Nouvelle vague de compressions - JDS Uniphase licenciera 1000 employés

JDS Uniphase doit une nouvelle fois recourir au couperet. L'entreprise d'Ottawa réagit ainsi à un autre recul de ses ventes de composants optiques, pour un septième trimestre consécutif, et ce sans amélioration en vue. Les coupes devraient atteindre près de 13 % de son personnel restant. Au total, l'hémorragie aura emporté les trois quarts des effectifs de cette entreprise, jadis parmi les plus gros employeurs d'Ottawa.

Il est estimé que la nouvelle vague de compressions enclenchée hier par JDS touchera quelque 1000 personnes, soit un effectif ramené de 9000 à 8000 employés depuis juillet, pour des économies annuelles estimées à 130 millions $US.

À son apogée en 2000, le fabricant de fibre optique employait 29 000 personnes, dont environ le tiers (ou 10 000) à Ottawa. Quant au nombre d'usines, il a été réduit de moitié, passant de 41 à 20 dans l'intervalle. Ce nombre devrait passer à huit emplacements, avec un déplacement de la production vers des centres moins coûteux comme la Chine. Les détails relatifs aux nouvelles coupes — leur nombre et leur endroit — n'ont pas été précisés hier. Selon la rumeur rapportée par le National Post en début de semaine, le nombre d'emplois dans la capitale fédérale devrait passer de 1700 à moins de 400, JDS ne devant y retenir que son personnel affecté à la recherche et au développement.

L'entreprise, qui partage son siège social entre Ottawa et San Jose (Californie), pâtit toujours d'un manque de commandes. Après avoir vu Nortel, il y a deux ans, accaparer 10 % de son chiffre d'affaires, elle a annoncé hier une réduction de sa perte, qui atteignait 521 millions, ou 37 ¢US l'action, au premier trimestre terminé le 30 septembre. À pareille date l'an dernier, cette perte se chiffrait à 1,2 milliard, ou à 93 ¢US l'action. En excluant les éléments non récurrents, la perte s'élève à 98 millions, ou 7 ¢US l'action, conformément aux attentes des analystes. La perte hors éléments exceptionnels a été de 260 millions, ou 20 ¢US l'action, au trimestre correspondant l'an dernier.
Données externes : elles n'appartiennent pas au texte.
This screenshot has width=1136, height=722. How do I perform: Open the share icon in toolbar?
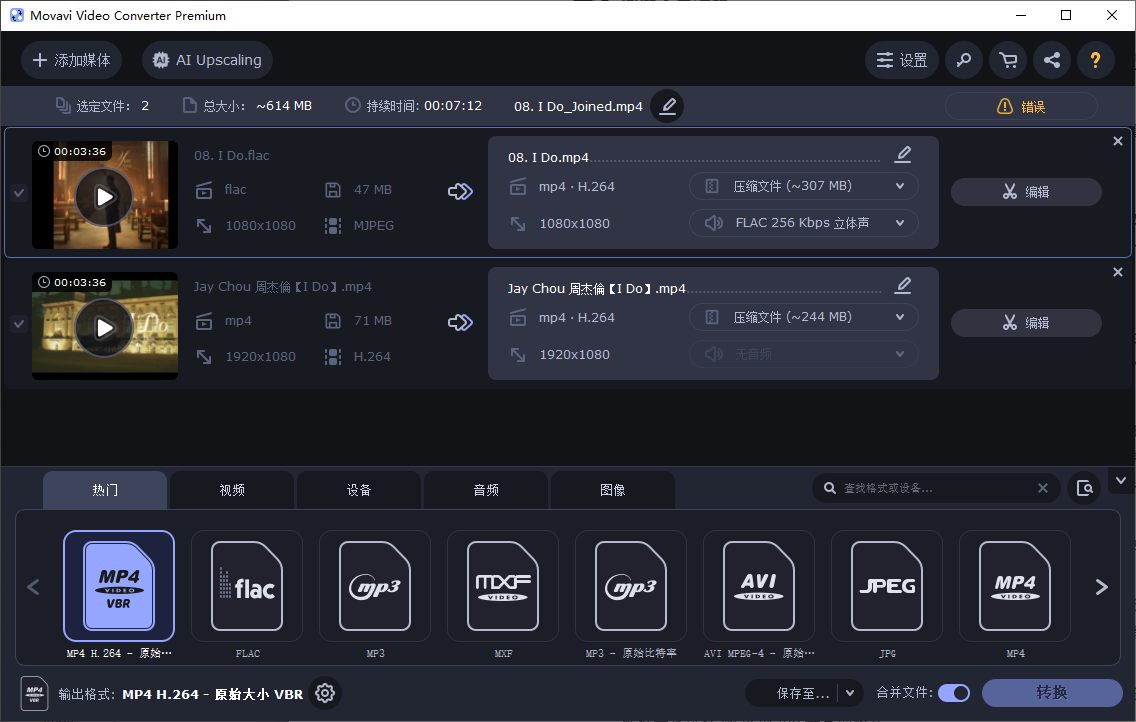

L'entreprise a longtemps pensé qu'elle pouvait aspirer atteindre le seuil de rentabilité avec une structure de coûts ramenée au niveau de ventes trimestrielles de 350 millions. Or, la morosité est telle que le chiffre d'affaires réel n'est plus que la moitié de ce niveau visé. En fait, les revenus du trimestre ont reculé de 41 %, passant de 329 millions à 193 millions.

Recul prévu

Pour le deuxième trimestre, JDS prévoit une perte nette pro forma d'entre 5 ¢ et 7 ¢US l'action, en excluant les frais de restructuration, et des ventes entre 150 millions et 160 millions, en recul pour un huitième trimestre consécutif.
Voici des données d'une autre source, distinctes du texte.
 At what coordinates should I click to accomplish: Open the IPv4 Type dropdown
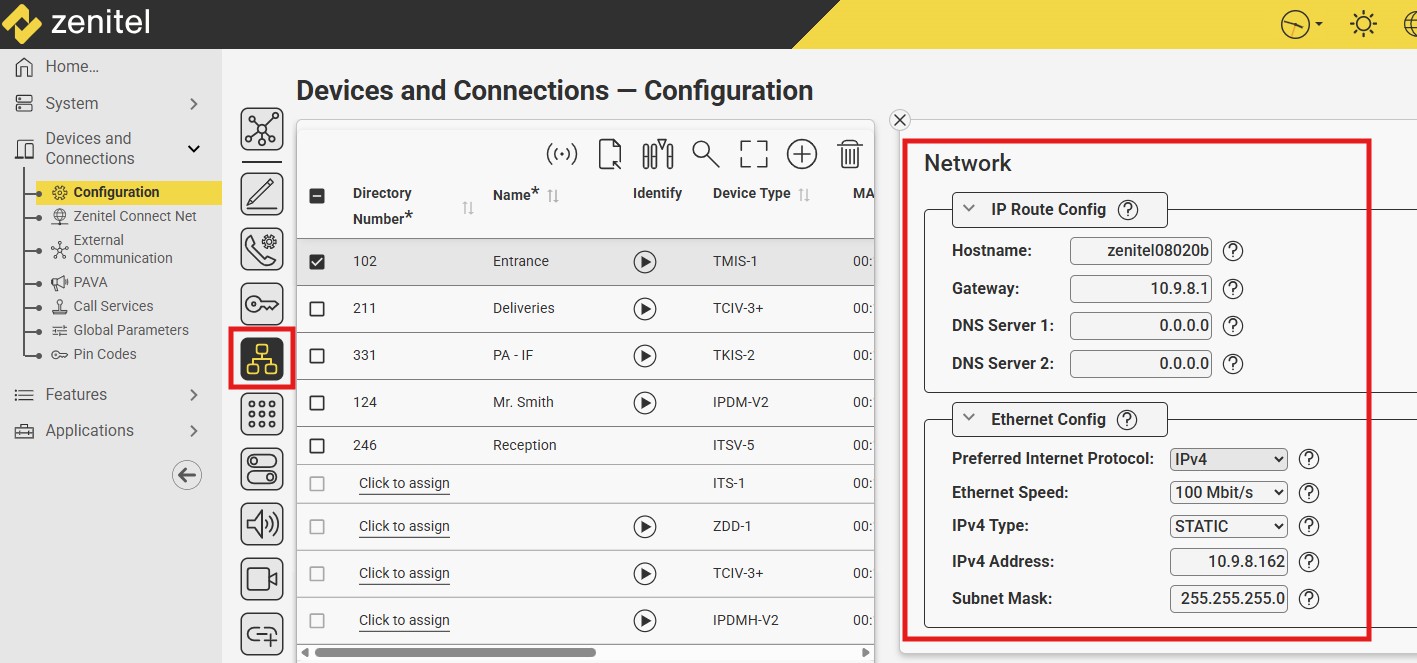coord(1228,526)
JDS ne cesse de rajuster son tir afin de s'adapter à la forte baisse de la demande de ses produits. Ses grands clients comme Lucent et Nortel alimentaient il y a quelques années la croissance explosive de ses activités.

À l'instar des autres équipementiers, JDS a acheté le gros de sa croissance par le jeu des acquisitions payées en plein gonflement de la bulle technologique, alors que les prix atteignaient la stratosphère. Le principal élément de cette croissance «aux stéroïdes» a été la fusion, survenue à la fin des années 1990, entre JDS Fitel, d'Ottawa, et Uniphase, de San Jose. Le retour sur terre s'est traduit par une radiation de 44,8 milliards, forçant JDS à inscrire une perte de 50,6 milliards au terme de son exercice 2001. Il s'agissait de la plus importante perte dans l'histoire corporative canadienne.

N'eût été de cette radiation, JDS aurait terminé cet exercice avec un bénéfice net de 67 millions, ou de 6 ¢US l'action.